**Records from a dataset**
☆ ☆ ☆ ☆
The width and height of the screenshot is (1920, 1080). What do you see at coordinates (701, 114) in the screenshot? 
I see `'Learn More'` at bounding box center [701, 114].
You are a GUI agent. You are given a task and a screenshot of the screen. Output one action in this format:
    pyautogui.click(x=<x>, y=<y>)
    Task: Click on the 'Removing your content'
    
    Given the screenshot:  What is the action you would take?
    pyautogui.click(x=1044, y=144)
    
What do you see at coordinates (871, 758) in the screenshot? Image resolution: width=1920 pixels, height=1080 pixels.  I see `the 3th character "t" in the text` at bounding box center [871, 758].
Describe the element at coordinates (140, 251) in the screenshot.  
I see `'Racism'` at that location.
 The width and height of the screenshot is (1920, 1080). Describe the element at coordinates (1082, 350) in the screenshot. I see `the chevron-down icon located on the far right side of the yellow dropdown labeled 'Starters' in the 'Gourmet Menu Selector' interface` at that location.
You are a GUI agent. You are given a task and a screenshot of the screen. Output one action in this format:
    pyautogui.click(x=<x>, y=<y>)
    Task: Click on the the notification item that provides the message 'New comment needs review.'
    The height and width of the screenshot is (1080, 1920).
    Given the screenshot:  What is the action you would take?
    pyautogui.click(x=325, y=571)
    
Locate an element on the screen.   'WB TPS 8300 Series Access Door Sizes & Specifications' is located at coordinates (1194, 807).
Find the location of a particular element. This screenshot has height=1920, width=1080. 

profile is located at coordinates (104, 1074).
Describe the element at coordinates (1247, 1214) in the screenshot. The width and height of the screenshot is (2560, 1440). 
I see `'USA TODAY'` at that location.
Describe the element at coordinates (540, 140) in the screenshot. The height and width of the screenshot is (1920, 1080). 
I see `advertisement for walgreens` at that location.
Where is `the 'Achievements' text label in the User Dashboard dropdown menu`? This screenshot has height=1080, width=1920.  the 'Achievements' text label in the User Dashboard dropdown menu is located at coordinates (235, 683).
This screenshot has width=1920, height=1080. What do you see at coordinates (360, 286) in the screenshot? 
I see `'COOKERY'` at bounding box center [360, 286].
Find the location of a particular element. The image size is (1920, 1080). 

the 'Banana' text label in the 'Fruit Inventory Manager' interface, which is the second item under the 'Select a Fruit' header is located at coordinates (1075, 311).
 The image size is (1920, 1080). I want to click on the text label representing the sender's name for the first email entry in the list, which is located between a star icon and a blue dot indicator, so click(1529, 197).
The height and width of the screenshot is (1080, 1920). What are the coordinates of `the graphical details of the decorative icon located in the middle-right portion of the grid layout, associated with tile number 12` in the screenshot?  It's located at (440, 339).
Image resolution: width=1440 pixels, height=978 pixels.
☆ ☆ ☆ ☆
**REQUIREMENT**
Copy all of the data above word for word, keeping every line unchanged.

**WRITTEN RESPONSE**
The width and height of the screenshot is (1920, 1080). What do you see at coordinates (701, 114) in the screenshot? 
I see `'Learn More'` at bounding box center [701, 114].
You are a GUI agent. You are given a task and a screenshot of the screen. Output one action in this format:
    pyautogui.click(x=<x>, y=<y>)
    Task: Click on the 'Removing your content'
    
    Given the screenshot:  What is the action you would take?
    pyautogui.click(x=1044, y=144)
    
What do you see at coordinates (871, 758) in the screenshot? Image resolution: width=1920 pixels, height=1080 pixels.  I see `the 3th character "t" in the text` at bounding box center [871, 758].
Describe the element at coordinates (140, 251) in the screenshot.  
I see `'Racism'` at that location.
 The width and height of the screenshot is (1920, 1080). Describe the element at coordinates (1082, 350) in the screenshot. I see `the chevron-down icon located on the far right side of the yellow dropdown labeled 'Starters' in the 'Gourmet Menu Selector' interface` at that location.
You are a GUI agent. You are given a task and a screenshot of the screen. Output one action in this format:
    pyautogui.click(x=<x>, y=<y>)
    Task: Click on the the notification item that provides the message 'New comment needs review.'
    The height and width of the screenshot is (1080, 1920).
    Given the screenshot:  What is the action you would take?
    pyautogui.click(x=325, y=571)
    
Locate an element on the screen.   'WB TPS 8300 Series Access Door Sizes & Specifications' is located at coordinates (1194, 807).
Find the location of a particular element. This screenshot has height=1920, width=1080. 

profile is located at coordinates (104, 1074).
Describe the element at coordinates (1247, 1214) in the screenshot. The width and height of the screenshot is (2560, 1440). 
I see `'USA TODAY'` at that location.
Describe the element at coordinates (540, 140) in the screenshot. The height and width of the screenshot is (1920, 1080). 
I see `advertisement for walgreens` at that location.
Where is `the 'Achievements' text label in the User Dashboard dropdown menu`? This screenshot has height=1080, width=1920.  the 'Achievements' text label in the User Dashboard dropdown menu is located at coordinates (235, 683).
This screenshot has width=1920, height=1080. What do you see at coordinates (360, 286) in the screenshot? 
I see `'COOKERY'` at bounding box center [360, 286].
Find the location of a particular element. The image size is (1920, 1080). 

the 'Banana' text label in the 'Fruit Inventory Manager' interface, which is the second item under the 'Select a Fruit' header is located at coordinates (1075, 311).
 The image size is (1920, 1080). I want to click on the text label representing the sender's name for the first email entry in the list, which is located between a star icon and a blue dot indicator, so click(1529, 197).
The height and width of the screenshot is (1080, 1920). What are the coordinates of `the graphical details of the decorative icon located in the middle-right portion of the grid layout, associated with tile number 12` in the screenshot?  It's located at (440, 339).
Image resolution: width=1440 pixels, height=978 pixels.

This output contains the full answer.